Could you reproduce these records line for line, with nothing changed?

---- Data extract

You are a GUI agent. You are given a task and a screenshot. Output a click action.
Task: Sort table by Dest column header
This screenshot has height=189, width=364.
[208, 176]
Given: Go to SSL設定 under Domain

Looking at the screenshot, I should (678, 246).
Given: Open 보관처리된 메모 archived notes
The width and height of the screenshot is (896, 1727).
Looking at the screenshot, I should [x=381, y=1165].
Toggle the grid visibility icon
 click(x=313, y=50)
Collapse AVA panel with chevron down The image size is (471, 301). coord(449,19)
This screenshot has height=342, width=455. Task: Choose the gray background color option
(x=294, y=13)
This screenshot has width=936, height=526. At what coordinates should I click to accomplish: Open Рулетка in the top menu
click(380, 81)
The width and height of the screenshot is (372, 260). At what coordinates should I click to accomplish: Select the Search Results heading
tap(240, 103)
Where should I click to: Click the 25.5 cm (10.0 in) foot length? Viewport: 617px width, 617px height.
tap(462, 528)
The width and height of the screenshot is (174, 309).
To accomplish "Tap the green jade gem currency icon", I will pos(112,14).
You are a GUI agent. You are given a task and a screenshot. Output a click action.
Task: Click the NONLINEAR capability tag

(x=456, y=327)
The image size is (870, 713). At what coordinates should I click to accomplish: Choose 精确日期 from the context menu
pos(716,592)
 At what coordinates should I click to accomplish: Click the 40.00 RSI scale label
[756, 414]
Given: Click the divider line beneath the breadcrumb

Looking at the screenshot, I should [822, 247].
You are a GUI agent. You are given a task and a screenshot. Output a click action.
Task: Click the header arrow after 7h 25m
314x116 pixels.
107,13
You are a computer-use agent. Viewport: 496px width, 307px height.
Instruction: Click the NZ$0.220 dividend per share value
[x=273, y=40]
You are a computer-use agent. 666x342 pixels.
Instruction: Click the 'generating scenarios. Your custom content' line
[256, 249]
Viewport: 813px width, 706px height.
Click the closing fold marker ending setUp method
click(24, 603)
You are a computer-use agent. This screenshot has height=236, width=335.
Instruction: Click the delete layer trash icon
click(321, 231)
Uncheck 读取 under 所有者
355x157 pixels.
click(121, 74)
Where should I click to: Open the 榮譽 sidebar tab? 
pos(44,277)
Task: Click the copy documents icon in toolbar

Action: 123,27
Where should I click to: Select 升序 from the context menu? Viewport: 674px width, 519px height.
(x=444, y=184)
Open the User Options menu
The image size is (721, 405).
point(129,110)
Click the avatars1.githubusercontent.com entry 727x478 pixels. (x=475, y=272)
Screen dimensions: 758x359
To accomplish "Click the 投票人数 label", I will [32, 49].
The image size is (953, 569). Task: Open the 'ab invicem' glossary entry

--------

• **Solution to this exercise**:
You are a GUI agent. You are given a task and a screenshot. Output a click action.
Task: Sort table by Dest column header
This screenshot has height=189, width=364.
[208, 176]
Given: Go to SSL設定 under Domain

Looking at the screenshot, I should (678, 246).
Given: Open 보관처리된 메모 archived notes
The width and height of the screenshot is (896, 1727).
Looking at the screenshot, I should [x=381, y=1165].
Toggle the grid visibility icon
 click(x=313, y=50)
Collapse AVA panel with chevron down The image size is (471, 301). coord(449,19)
This screenshot has height=342, width=455. Task: Choose the gray background color option
(x=294, y=13)
This screenshot has width=936, height=526. At what coordinates should I click to accomplish: Open Рулетка in the top menu
click(380, 81)
The width and height of the screenshot is (372, 260). At what coordinates should I click to accomplish: Select the Search Results heading
tap(240, 103)
Where should I click to: Click the 25.5 cm (10.0 in) foot length? Viewport: 617px width, 617px height.
tap(462, 528)
The width and height of the screenshot is (174, 309).
To accomplish "Tap the green jade gem currency icon", I will pos(112,14).
You are a GUI agent. You are given a task and a screenshot. Output a click action.
Task: Click the NONLINEAR capability tag

(x=456, y=327)
The image size is (870, 713). At what coordinates should I click to accomplish: Choose 精确日期 from the context menu
pos(716,592)
 At what coordinates should I click to accomplish: Click the 40.00 RSI scale label
[756, 414]
Given: Click the divider line beneath the breadcrumb

Looking at the screenshot, I should [822, 247].
You are a GUI agent. You are given a task and a screenshot. Output a click action.
Task: Click the header arrow after 7h 25m
314x116 pixels.
107,13
You are a computer-use agent. Viewport: 496px width, 307px height.
Instruction: Click the NZ$0.220 dividend per share value
[x=273, y=40]
You are a computer-use agent. 666x342 pixels.
Instruction: Click the 'generating scenarios. Your custom content' line
[256, 249]
Viewport: 813px width, 706px height.
Click the closing fold marker ending setUp method
click(24, 603)
You are a computer-use agent. This screenshot has height=236, width=335.
Instruction: Click the delete layer trash icon
click(321, 231)
Uncheck 读取 under 所有者
355x157 pixels.
click(121, 74)
Where should I click to: Open the 榮譽 sidebar tab? 
pos(44,277)
Task: Click the copy documents icon in toolbar

Action: 123,27
Where should I click to: Select 升序 from the context menu? Viewport: 674px width, 519px height.
(x=444, y=184)
Open the User Options menu
The image size is (721, 405).
point(129,110)
Click the avatars1.githubusercontent.com entry 727x478 pixels. (x=475, y=272)
Screen dimensions: 758x359
To accomplish "Click the 投票人数 label", I will [32, 49].
The image size is (953, 569). Task: Open the 'ab invicem' glossary entry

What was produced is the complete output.